• Task directions
Every line from the one with "Task: Click the word FORD in second row" to the final line of the records should be printed exactly as it is, with pictures left out.

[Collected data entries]
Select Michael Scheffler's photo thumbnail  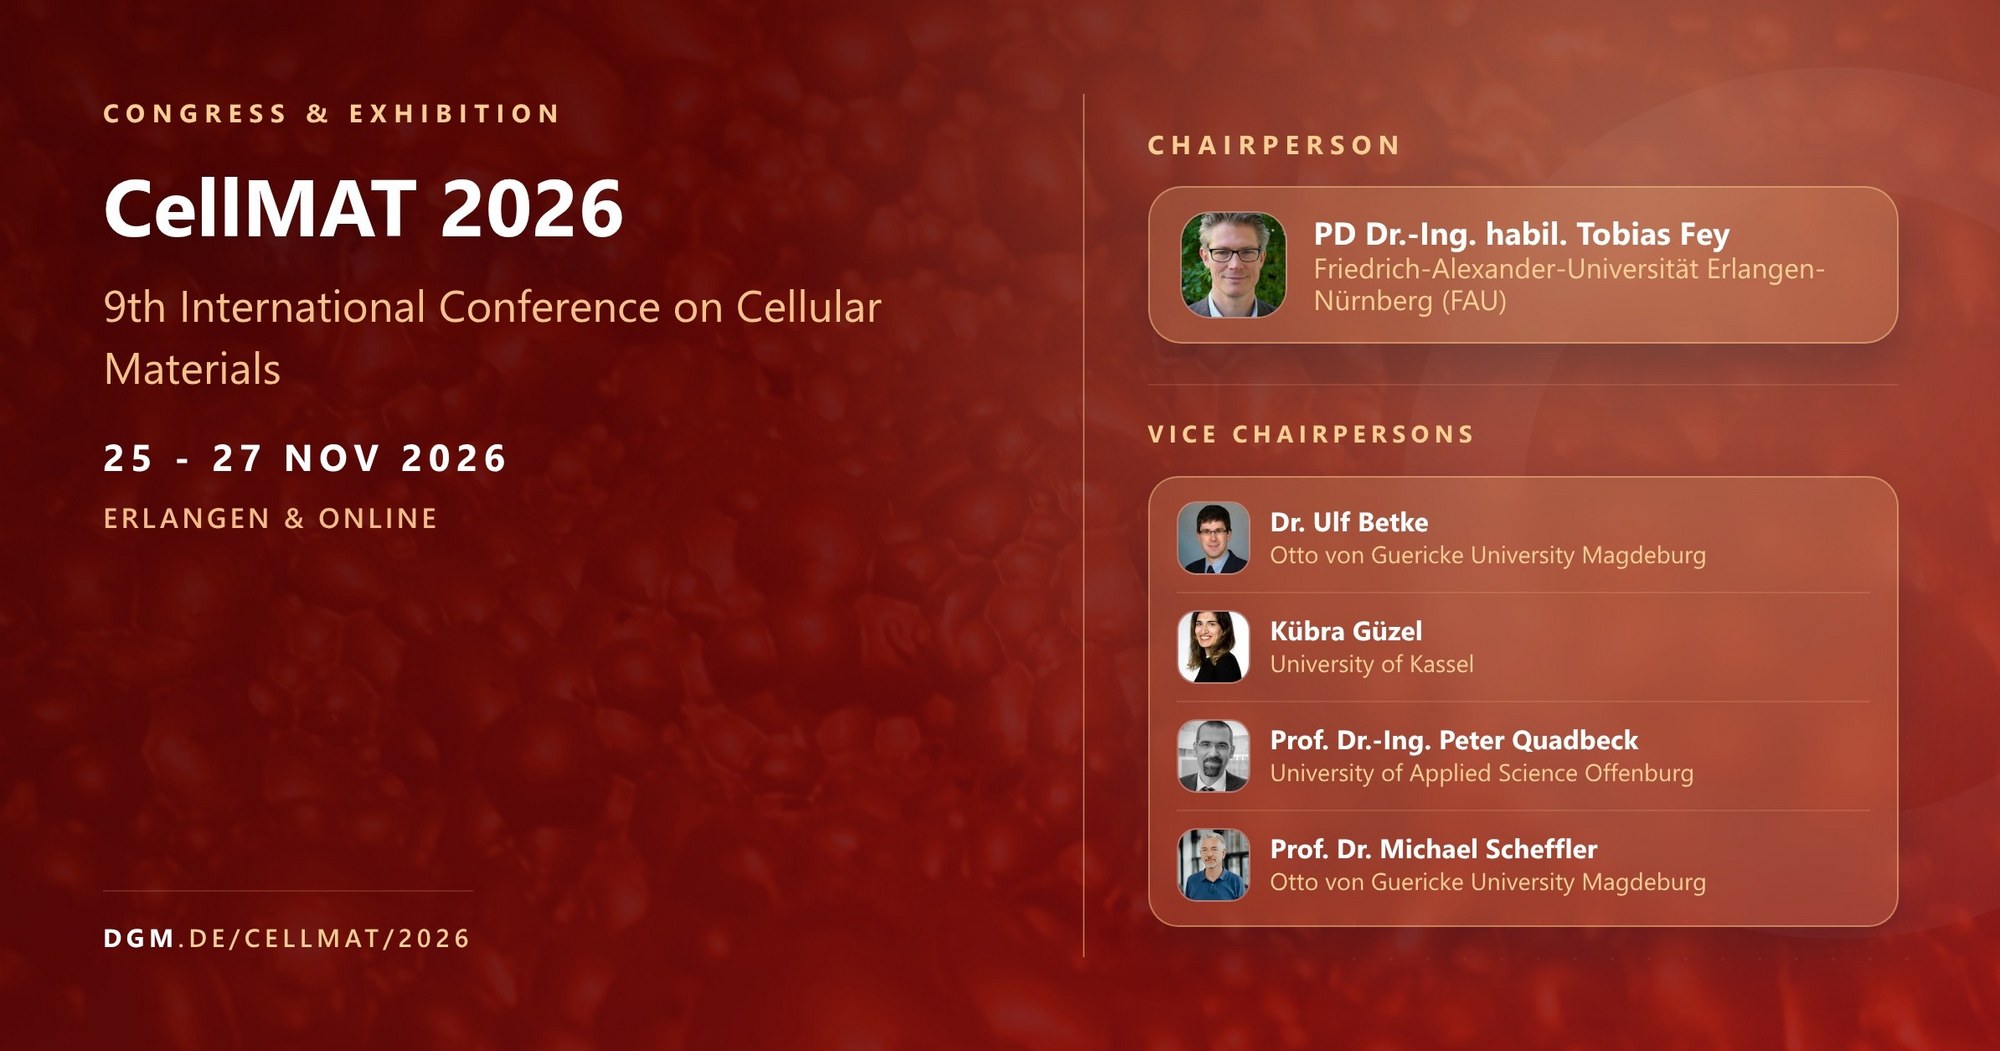point(1213,865)
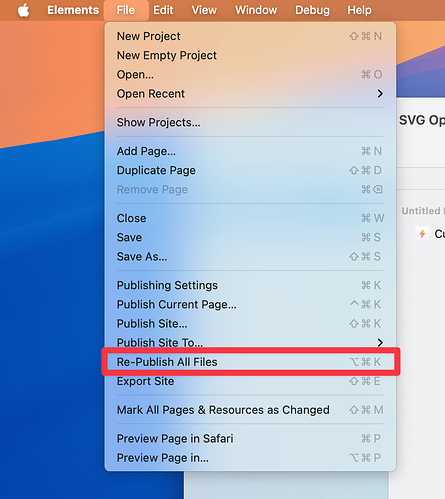Select Save As...
The width and height of the screenshot is (445, 499).
250,256
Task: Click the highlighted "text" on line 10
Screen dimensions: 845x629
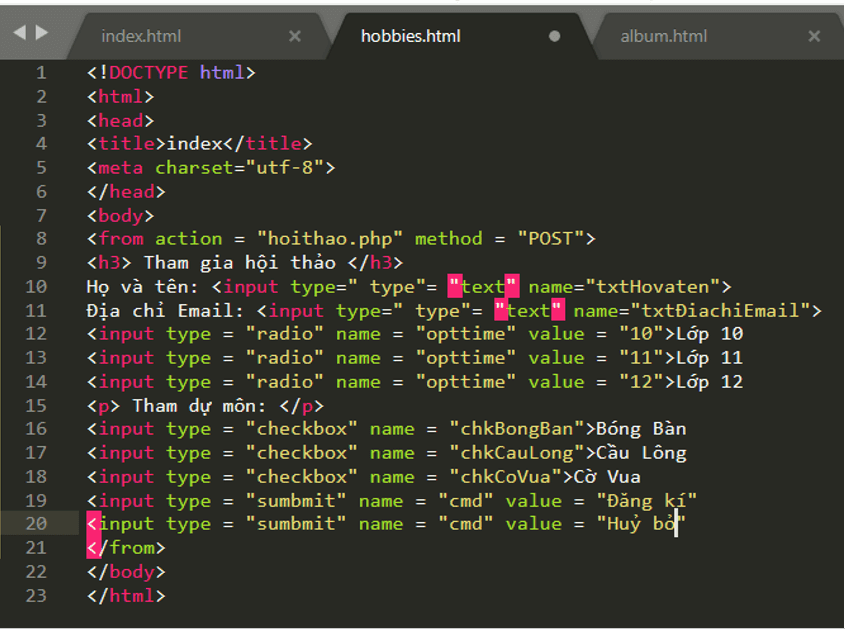Action: [x=483, y=287]
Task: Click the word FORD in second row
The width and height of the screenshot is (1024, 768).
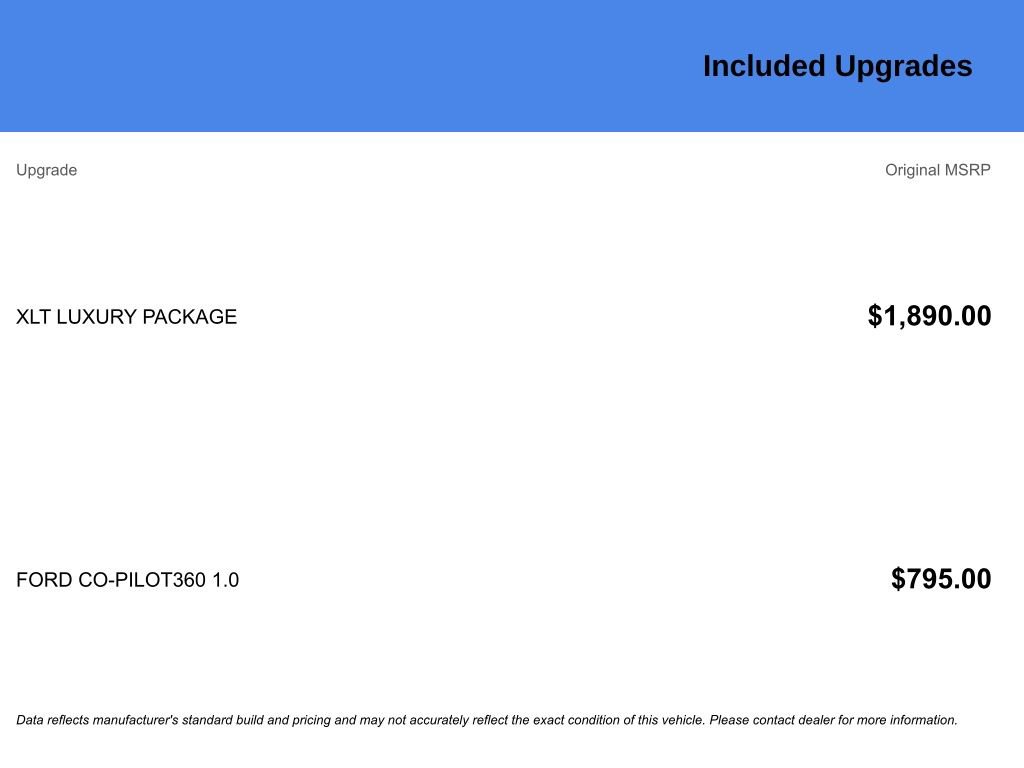Action: [x=44, y=580]
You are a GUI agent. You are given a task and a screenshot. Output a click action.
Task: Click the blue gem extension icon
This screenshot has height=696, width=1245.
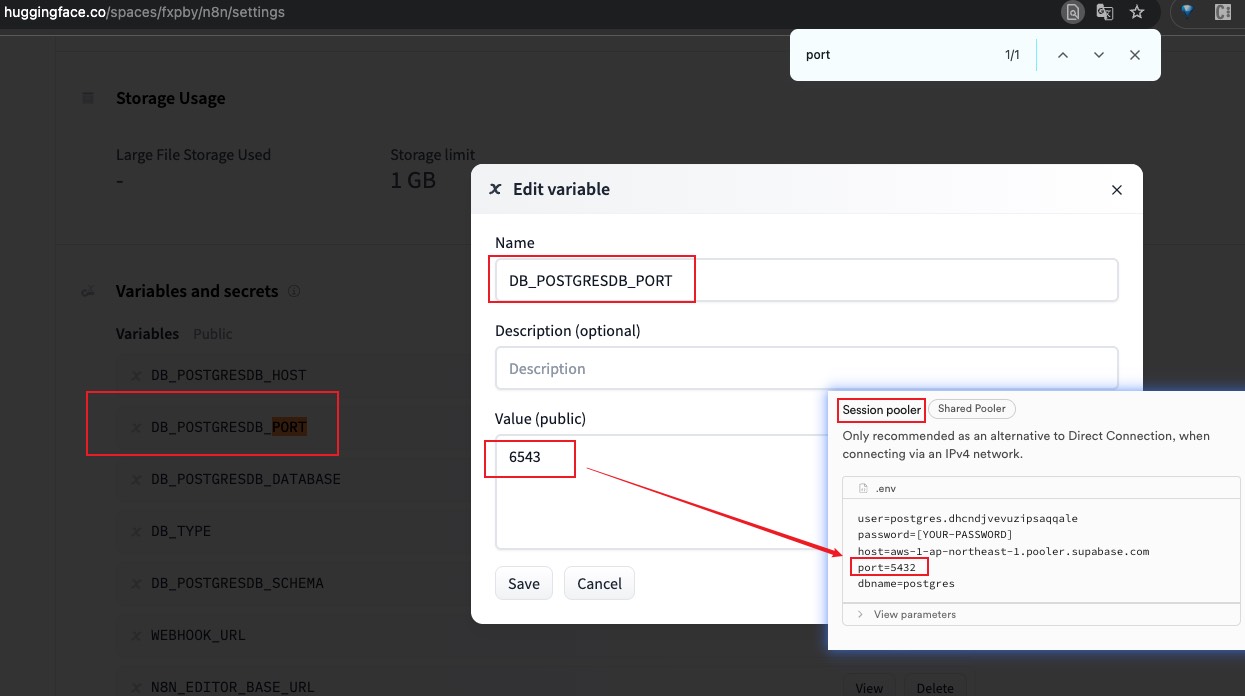(1188, 12)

• Answer to the exercise
Task: Click the word FORD in second row
The width and height of the screenshot is (1024, 768).
Action: [x=44, y=580]
You are a GUI agent. You are given a task and a screenshot. Output a click action.
Task: Click the blue gem extension icon
This screenshot has height=696, width=1245.
(1188, 12)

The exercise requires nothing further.